打ち上げた本人はそれを追うように跳躍し、頭上を越えた所で
「ハアッ!」
真上から真っ直ぐ剣を振り下ろし、ワームの巨体を見事両断した。
「ギュル…………」
断末魔の叫びもまともに上げられぬ内に、ワームはマナとなって世界に還り、辺りは一時、静寂に包まれた。
「ひゃっ!?」
「ヌお!?」
と、突然黒い何かに持ち上げられ、驚きの声を上げる二人。下を見ると、黒衣に身を包んだ長髪の男、ムラクモがかなりの速度で走っていた。

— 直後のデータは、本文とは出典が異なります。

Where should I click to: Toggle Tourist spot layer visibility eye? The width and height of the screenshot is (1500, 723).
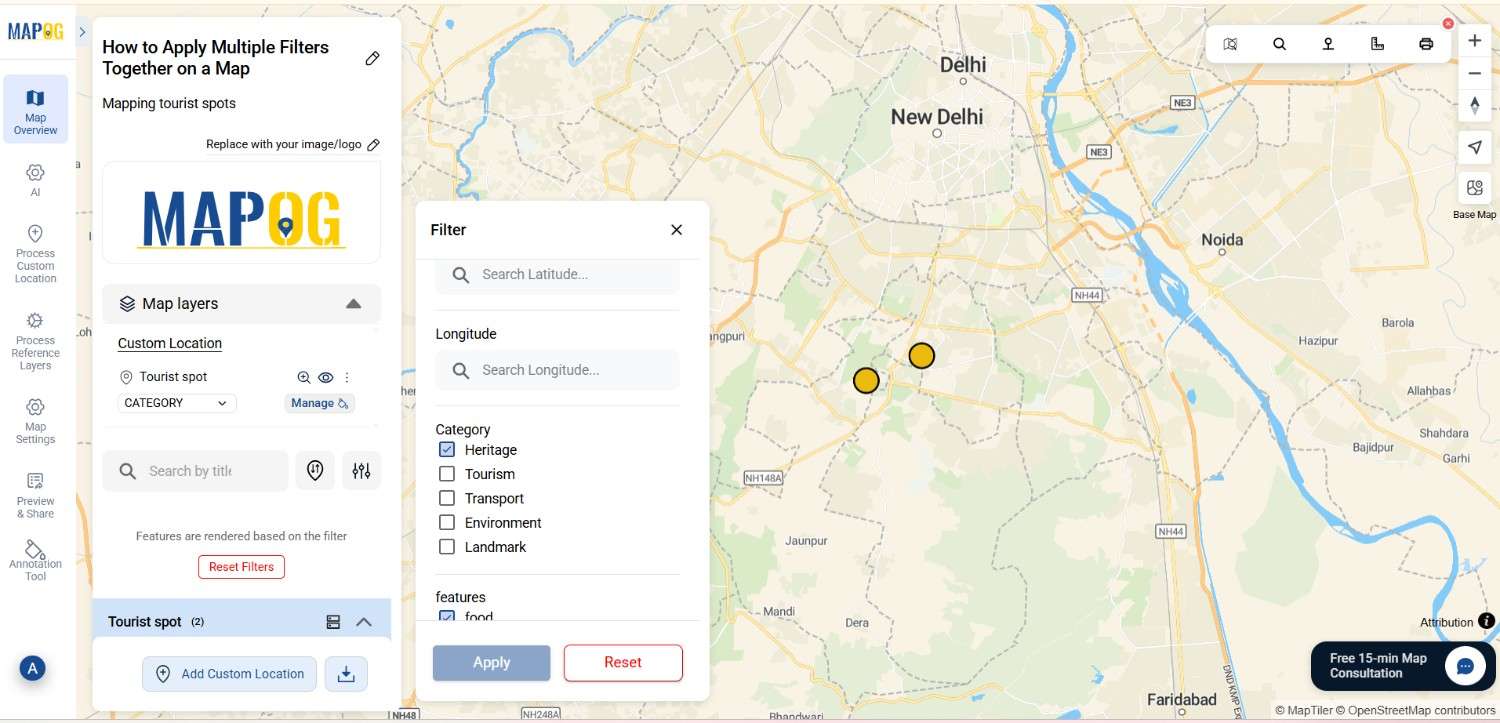[326, 377]
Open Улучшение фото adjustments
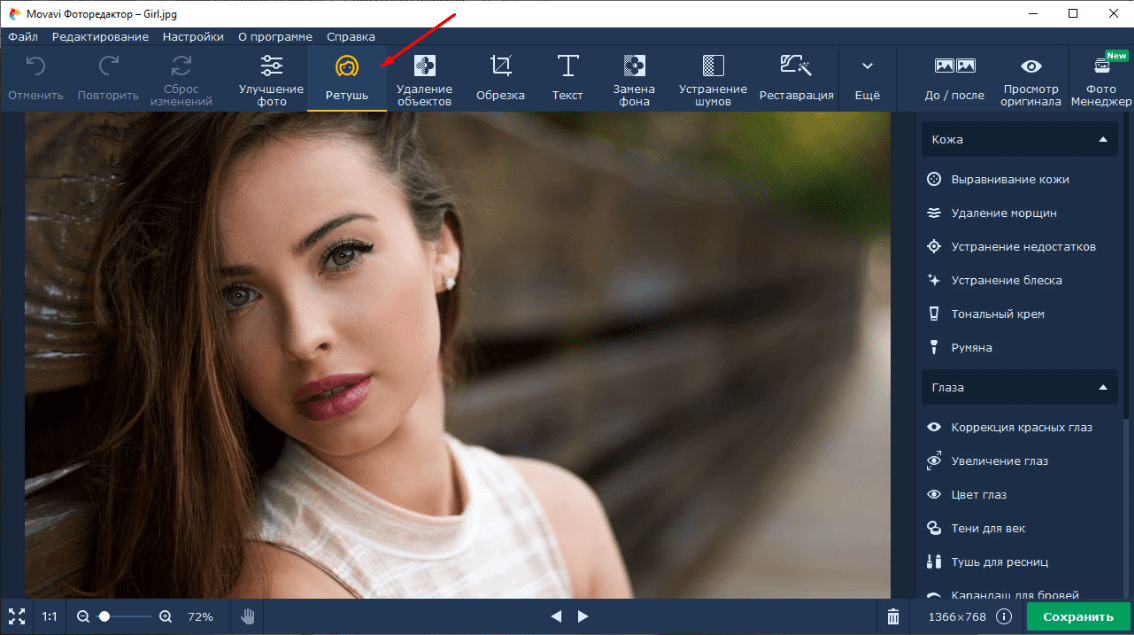The height and width of the screenshot is (635, 1134). (271, 80)
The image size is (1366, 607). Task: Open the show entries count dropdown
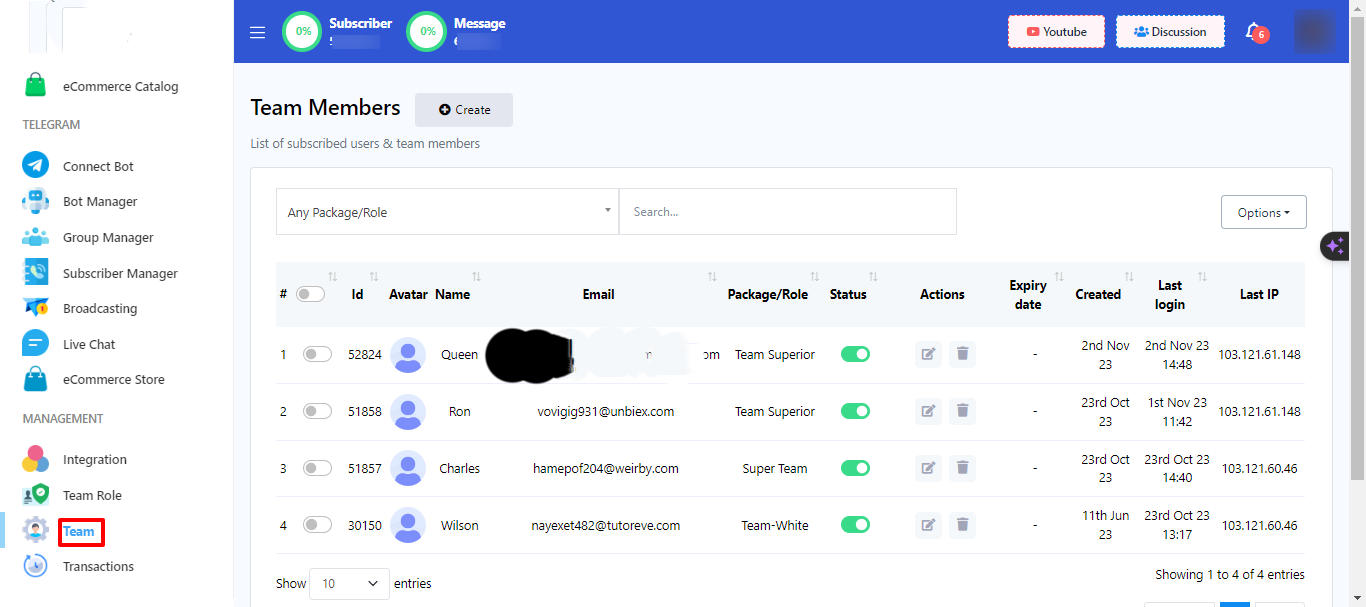pyautogui.click(x=349, y=584)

何事かと思い、辺りを見ると、そこには「おつかれさま~」「お疲れ様」と、二人に労いの声を掛ける二人の少女、キャシーとメルシアがいた。ガトレア、ニーナと違う点と言えば、少女二人は「座っている」という点だ。
「とりあえず、俺たちもそうしてくれないか?」
「あれ、この状況はスルー?」
半ば呆れながら言ったガトレアの言葉に、ムラクモの意思を感じ取ったノアは、二人も座れる様に楕円に広がり、丁寧に背もたれも形成した。
「それで? 一体これは何事だ?」
「(終わったら直ぐに離れるって言ったろ? とりあえずガトレア、お前は降りて自分の足で走れ。キャシーもだ)」
「うむ、それもそうだな」
「え? なんでわたしも?」
ガトレアは直ぐに降り、ムラクモに並走し始めたが、何故自分もなのか分からないキャシーは疑問の声を上げた。
「「(体力作り)」」
ムラクモだけでなくメルシアにも言われ、「ああ」と納得したキャシーは、ガトレアの様に飛び降りるのではなく、ノアによって少し先に降ろされそこから走り始めた。が、直ぐに二人に追い越された。断じてキャシーが遅いのではなく、ムラクモとガトレア速いだけだ。
「キャシー、頑張れー!」
「貴方たち、分かっていると思うけど速度は落としなさい? もう十分あの集団からは離れているから」
「(分かってるって)」
「ああ」
言われた二人は一気に減速し、なんとかキャシーが追いつくことが出来る速度で走った。その少し後ろをキャシーが紅い髪を靡かせながら追い掛ける。
「ファイト、ファイト」
「貴女、それどこから出したの?」
走るキャシーに向かって、「キャシー、ファイト!」とでかでかと書かれた旗を振りながら応援するニーナに黒髪の少女、メルシアは溜息混じりに尋ねた。
「(平和なモンだな)」
「そうだな」
「みんな待って~」
五人の上空では、太陽が燦々と輝き、ガルシデアの大地を照らしていた。